** GOAL OF THE EXERCISE **
Please retype the line that contains "Rechazar (47, 2566)" and all lines that follow it to the end of the entries below, exactly as they stand, with nothing added.

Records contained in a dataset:
- - -

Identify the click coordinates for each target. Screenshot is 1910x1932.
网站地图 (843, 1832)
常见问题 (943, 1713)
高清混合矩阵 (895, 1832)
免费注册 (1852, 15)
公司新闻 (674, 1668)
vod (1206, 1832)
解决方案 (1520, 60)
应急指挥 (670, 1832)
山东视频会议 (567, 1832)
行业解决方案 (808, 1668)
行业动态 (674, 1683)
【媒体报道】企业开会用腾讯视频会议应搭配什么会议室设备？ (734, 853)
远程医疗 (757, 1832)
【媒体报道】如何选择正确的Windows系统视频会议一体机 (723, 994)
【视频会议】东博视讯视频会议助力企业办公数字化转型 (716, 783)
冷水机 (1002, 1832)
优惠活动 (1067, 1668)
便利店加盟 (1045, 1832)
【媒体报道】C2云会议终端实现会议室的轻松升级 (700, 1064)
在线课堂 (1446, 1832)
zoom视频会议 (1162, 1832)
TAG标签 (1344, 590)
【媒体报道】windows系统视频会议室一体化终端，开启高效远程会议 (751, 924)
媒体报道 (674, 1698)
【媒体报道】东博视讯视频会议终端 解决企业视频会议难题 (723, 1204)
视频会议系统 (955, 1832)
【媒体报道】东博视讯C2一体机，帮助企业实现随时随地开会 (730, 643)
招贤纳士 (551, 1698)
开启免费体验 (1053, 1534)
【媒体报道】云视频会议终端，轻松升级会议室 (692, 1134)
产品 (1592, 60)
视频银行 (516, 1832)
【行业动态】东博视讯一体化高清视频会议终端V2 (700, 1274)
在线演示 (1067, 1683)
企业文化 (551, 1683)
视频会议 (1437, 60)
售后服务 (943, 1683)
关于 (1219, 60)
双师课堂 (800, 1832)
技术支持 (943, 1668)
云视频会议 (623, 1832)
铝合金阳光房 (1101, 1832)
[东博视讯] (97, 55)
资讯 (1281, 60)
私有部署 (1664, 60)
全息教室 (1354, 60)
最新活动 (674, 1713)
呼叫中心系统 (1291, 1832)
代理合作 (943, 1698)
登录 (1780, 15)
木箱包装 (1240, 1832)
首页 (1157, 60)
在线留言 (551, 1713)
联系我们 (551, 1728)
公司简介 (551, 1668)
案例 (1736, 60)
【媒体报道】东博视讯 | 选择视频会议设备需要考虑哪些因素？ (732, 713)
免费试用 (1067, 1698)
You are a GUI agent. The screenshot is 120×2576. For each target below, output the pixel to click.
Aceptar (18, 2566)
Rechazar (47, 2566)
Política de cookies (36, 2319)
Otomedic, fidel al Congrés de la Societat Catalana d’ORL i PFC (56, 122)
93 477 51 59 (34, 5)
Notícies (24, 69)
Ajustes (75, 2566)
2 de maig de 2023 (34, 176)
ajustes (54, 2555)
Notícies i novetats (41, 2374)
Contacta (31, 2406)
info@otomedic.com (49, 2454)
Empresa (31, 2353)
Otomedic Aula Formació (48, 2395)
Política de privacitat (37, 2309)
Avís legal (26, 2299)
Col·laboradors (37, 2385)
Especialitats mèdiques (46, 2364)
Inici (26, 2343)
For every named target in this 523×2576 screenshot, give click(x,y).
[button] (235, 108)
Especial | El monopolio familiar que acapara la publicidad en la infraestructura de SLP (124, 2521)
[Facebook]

- - -

** PROBLEM SOLUTION **
Rechazar (47, 2566)
Política de cookies (36, 2319)
Otomedic, fidel al Congrés de la Societat Catalana d’ORL i PFC (56, 122)
93 477 51 59 (34, 5)
Notícies (24, 69)
Ajustes (75, 2566)
2 de maig de 2023 (34, 176)
ajustes (54, 2555)
Notícies i novetats (41, 2374)
Contacta (31, 2406)
info@otomedic.com (49, 2454)
Empresa (31, 2353)
Otomedic Aula Formació (48, 2395)
Política de privacitat (37, 2309)
Avís legal (26, 2299)
Col·laboradors (37, 2385)
Especialitats mèdiques (46, 2364)
Inici (26, 2343)
For every named target in this 523×2576 screenshot, give click(x,y).
[button] (235, 108)
Especial | El monopolio familiar que acapara la publicidad en la infraestructura de SLP (124, 2521)
[Facebook]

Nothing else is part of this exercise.